YOUR TASK: Some entries follow. Reproduce exactly the lines starting at the one with "[Tweet ini] (245, 686)" and stopping after the one with "[button] (382, 8)".
──────── MATERIAL FOR THIS EXERCISE ────────
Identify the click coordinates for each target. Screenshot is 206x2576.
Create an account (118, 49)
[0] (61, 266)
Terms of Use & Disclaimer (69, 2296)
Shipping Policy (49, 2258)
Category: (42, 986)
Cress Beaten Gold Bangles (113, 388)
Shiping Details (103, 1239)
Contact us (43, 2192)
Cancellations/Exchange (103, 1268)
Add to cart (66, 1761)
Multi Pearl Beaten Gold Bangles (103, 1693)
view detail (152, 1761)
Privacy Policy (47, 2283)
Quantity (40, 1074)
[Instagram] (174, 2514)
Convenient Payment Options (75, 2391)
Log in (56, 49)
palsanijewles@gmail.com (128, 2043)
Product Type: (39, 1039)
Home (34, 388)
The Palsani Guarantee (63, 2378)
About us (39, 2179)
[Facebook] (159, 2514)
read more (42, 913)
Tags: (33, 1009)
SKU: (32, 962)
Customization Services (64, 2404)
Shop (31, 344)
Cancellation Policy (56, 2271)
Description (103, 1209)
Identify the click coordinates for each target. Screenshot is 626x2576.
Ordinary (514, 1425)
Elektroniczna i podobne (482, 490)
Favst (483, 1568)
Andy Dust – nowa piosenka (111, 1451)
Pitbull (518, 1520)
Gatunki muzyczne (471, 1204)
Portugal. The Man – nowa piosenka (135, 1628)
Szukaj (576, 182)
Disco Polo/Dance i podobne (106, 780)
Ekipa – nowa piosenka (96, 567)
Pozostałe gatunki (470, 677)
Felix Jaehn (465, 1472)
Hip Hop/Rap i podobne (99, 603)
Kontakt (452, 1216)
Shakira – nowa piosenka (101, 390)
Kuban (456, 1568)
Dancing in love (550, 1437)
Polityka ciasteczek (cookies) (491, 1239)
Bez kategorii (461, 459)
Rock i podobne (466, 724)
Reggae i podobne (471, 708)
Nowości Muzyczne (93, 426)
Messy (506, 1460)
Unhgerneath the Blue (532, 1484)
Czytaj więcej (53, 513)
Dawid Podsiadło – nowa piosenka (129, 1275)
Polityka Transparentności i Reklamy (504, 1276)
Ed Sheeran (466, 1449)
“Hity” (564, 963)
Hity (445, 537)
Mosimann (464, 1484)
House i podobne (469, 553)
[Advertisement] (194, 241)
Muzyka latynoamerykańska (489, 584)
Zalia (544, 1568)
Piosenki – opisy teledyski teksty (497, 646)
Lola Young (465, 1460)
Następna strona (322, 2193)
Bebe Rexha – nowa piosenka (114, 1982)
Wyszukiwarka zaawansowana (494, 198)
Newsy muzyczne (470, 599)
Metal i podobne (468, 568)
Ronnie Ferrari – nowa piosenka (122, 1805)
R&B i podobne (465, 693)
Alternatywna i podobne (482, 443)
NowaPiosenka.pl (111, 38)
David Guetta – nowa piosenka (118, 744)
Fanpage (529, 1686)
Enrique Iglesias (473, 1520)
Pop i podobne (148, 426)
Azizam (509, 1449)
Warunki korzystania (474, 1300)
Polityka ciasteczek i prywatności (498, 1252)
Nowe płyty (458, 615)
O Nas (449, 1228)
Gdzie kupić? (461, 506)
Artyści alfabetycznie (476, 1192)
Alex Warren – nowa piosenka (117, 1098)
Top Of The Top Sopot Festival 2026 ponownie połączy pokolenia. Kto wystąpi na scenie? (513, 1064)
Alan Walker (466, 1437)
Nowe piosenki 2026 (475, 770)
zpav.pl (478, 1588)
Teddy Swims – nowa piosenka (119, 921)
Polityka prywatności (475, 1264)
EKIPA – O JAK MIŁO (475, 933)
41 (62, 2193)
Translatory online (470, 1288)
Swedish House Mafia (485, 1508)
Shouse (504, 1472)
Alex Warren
────────
──────── MATERIAL FOR THIS EXERCISE ────────
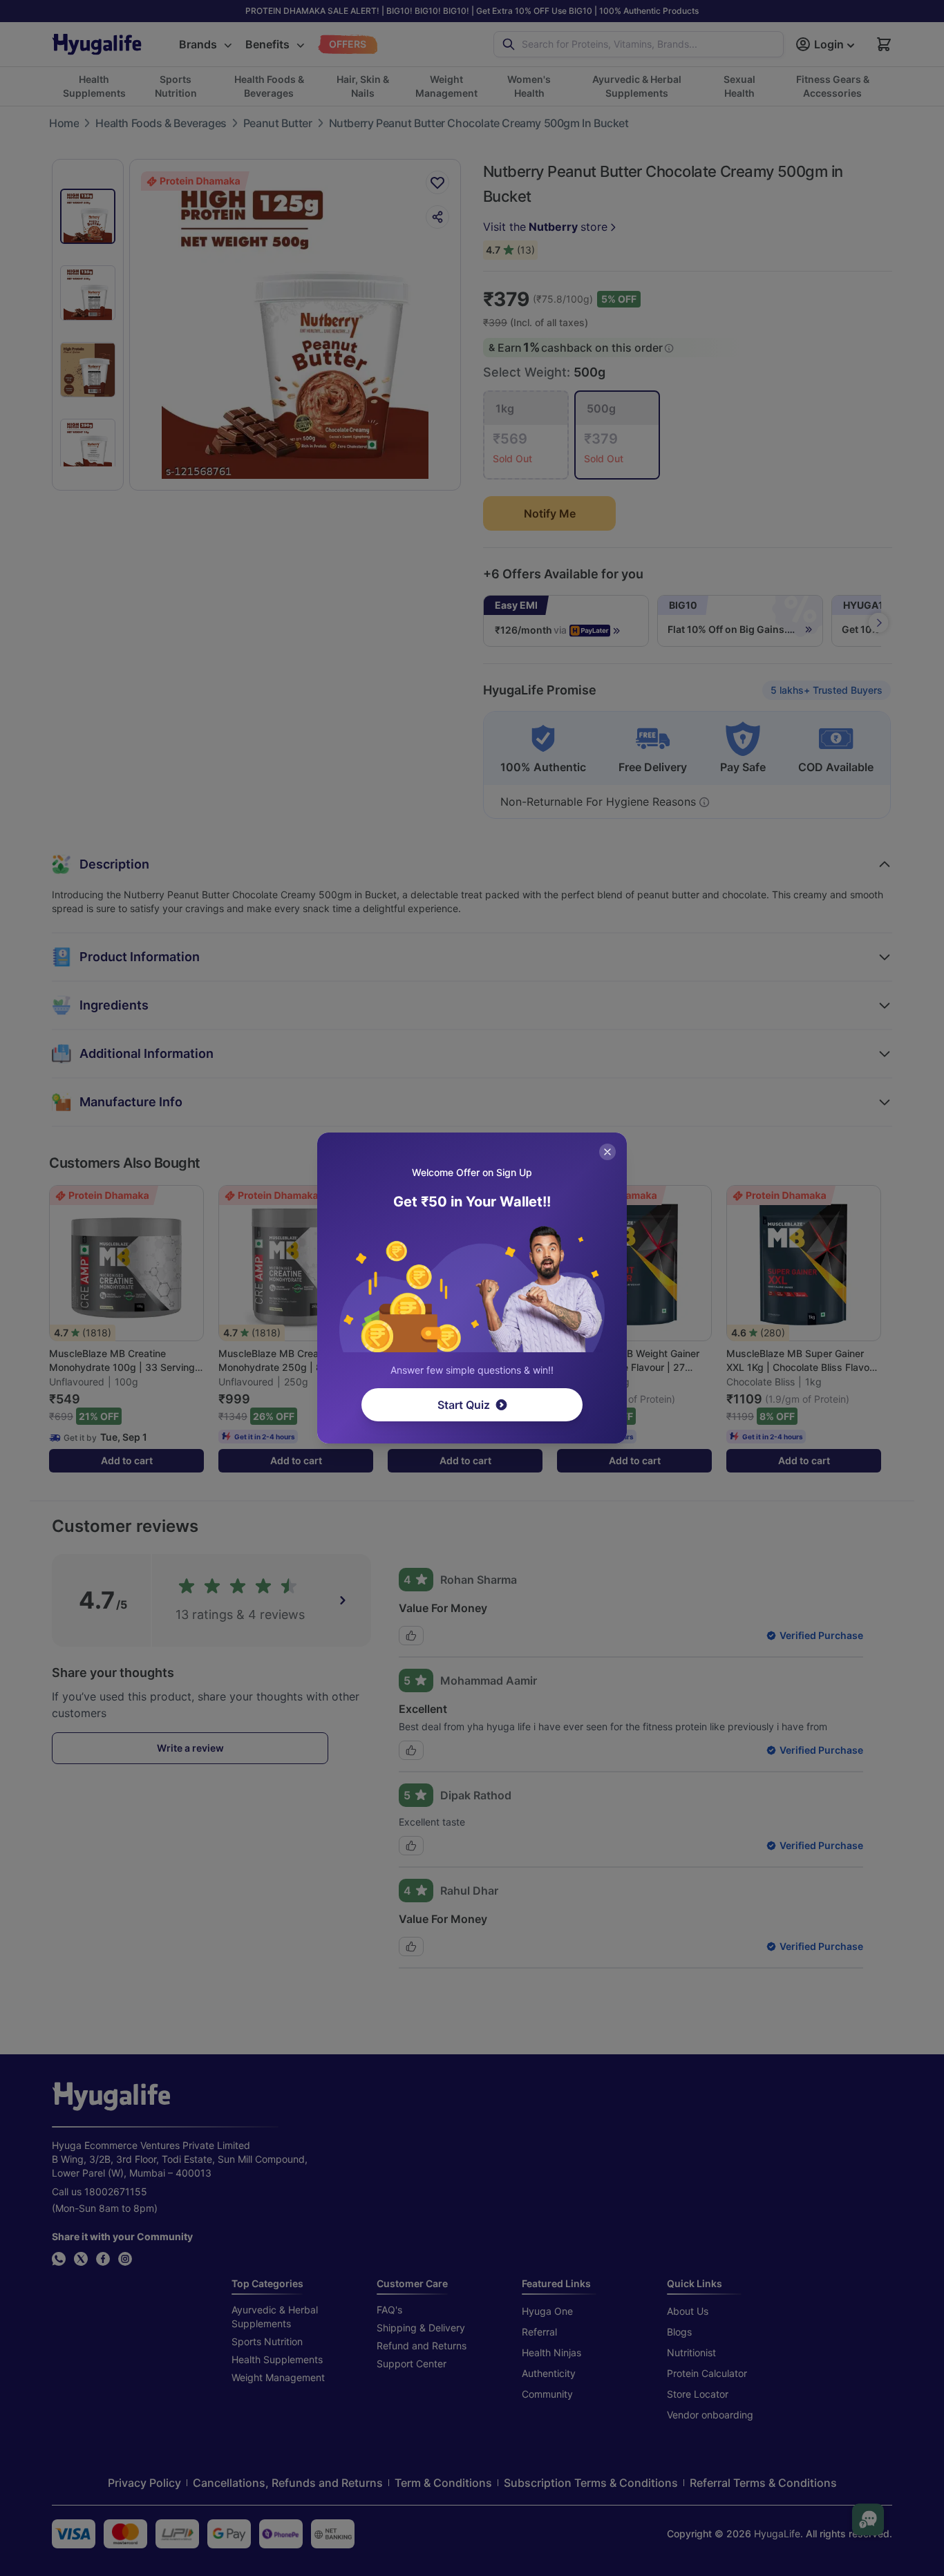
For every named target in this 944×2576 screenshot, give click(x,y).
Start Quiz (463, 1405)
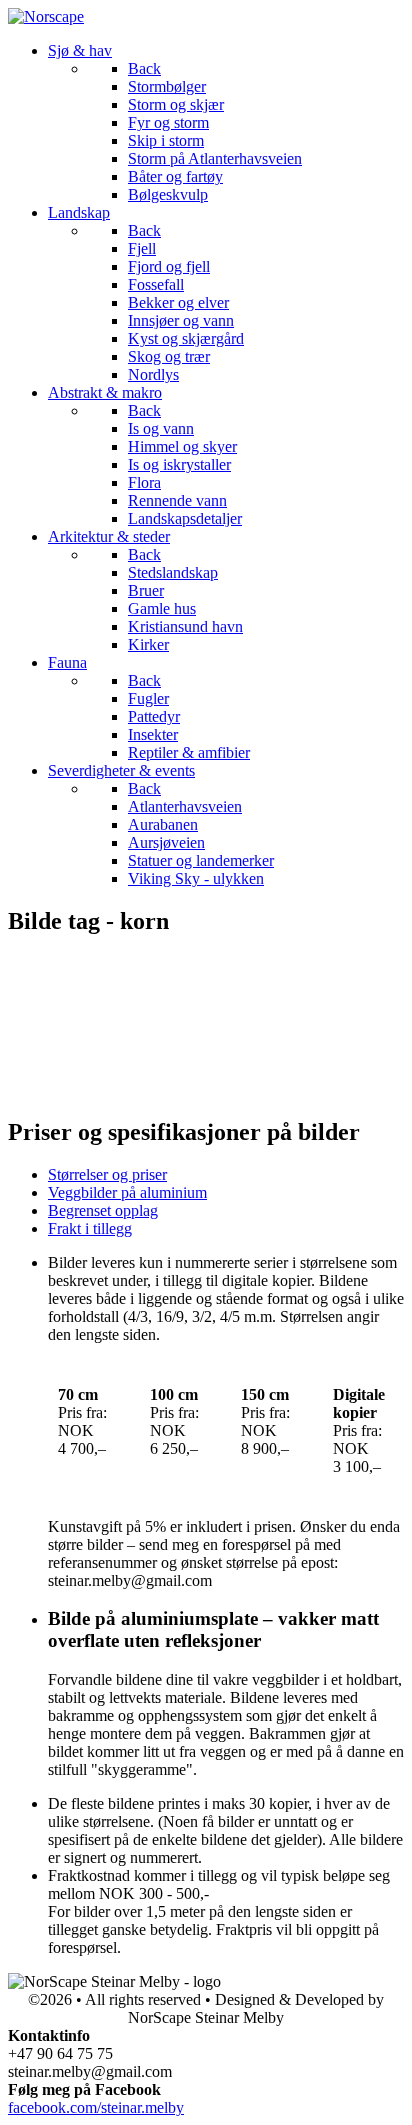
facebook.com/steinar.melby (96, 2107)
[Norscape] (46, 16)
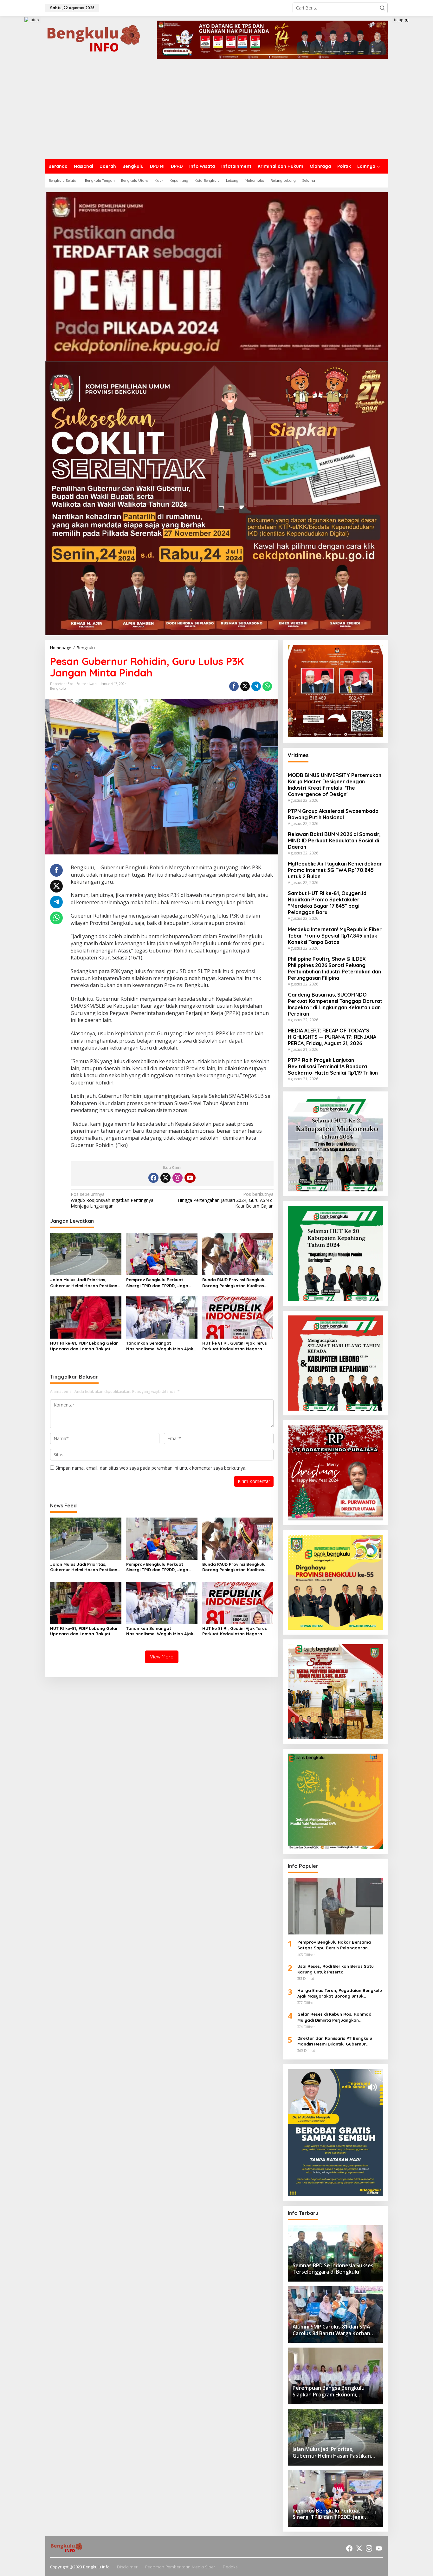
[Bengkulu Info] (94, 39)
────────
──────── MATERIAL FOR THIS EXERCISE ────────
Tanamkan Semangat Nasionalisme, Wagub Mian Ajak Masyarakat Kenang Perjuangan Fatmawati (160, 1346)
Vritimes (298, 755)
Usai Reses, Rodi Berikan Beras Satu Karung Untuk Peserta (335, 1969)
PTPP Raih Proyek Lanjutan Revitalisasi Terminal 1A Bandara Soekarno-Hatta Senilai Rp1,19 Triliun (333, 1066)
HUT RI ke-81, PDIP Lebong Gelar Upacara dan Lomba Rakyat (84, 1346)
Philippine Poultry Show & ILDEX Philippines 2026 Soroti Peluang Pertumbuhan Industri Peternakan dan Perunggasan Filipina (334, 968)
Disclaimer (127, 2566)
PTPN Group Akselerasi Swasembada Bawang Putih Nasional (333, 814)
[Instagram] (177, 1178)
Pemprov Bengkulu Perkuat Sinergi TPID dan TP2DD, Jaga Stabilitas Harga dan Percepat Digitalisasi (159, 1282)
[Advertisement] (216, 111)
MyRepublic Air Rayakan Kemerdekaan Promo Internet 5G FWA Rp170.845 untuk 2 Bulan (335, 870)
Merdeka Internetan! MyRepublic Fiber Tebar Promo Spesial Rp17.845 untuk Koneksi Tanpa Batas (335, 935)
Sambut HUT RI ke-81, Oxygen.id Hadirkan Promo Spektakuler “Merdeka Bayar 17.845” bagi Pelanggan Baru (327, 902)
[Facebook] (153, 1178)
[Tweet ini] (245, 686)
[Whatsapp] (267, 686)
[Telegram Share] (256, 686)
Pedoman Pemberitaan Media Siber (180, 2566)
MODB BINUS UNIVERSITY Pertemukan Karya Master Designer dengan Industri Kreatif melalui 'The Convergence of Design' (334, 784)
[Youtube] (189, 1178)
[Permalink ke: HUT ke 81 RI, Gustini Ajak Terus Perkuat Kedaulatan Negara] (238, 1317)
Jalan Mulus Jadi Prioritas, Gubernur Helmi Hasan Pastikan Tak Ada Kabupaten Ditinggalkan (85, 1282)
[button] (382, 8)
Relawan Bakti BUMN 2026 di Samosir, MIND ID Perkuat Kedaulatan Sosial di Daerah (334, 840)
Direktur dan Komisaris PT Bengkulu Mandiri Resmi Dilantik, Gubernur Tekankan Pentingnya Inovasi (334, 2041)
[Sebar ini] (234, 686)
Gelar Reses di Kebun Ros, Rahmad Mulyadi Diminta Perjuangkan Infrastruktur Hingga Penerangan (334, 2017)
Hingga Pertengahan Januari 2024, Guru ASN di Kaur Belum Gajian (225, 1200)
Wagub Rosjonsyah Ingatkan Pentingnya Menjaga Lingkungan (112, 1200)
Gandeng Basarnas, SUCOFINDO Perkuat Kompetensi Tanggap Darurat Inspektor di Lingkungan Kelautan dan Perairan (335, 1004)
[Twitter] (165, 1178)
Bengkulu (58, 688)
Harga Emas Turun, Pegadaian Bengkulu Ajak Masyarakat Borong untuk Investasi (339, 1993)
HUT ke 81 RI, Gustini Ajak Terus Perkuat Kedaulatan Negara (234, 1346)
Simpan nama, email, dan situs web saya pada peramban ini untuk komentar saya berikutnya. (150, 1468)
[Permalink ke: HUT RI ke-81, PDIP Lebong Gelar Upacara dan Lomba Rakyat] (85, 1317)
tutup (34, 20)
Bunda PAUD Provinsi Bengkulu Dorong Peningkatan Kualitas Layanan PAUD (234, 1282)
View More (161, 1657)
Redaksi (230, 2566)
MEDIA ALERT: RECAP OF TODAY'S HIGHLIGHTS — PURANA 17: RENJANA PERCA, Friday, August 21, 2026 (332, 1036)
────────
TASK SOLUTION:
[Tweet ini] (245, 686)
[Whatsapp] (267, 686)
[Telegram Share] (256, 686)
Pedoman Pemberitaan Media Siber (180, 2566)
MODB BINUS UNIVERSITY Pertemukan Karya Master Designer dengan Industri Kreatif melalui 'The Convergence of Design' (334, 784)
[Youtube] (189, 1178)
[Permalink ke: HUT ke 81 RI, Gustini Ajak Terus Perkuat Kedaulatan Negara] (238, 1317)
Jalan Mulus Jadi Prioritas, Gubernur Helmi Hasan Pastikan Tak Ada Kabupaten Ditinggalkan (85, 1282)
[button] (382, 8)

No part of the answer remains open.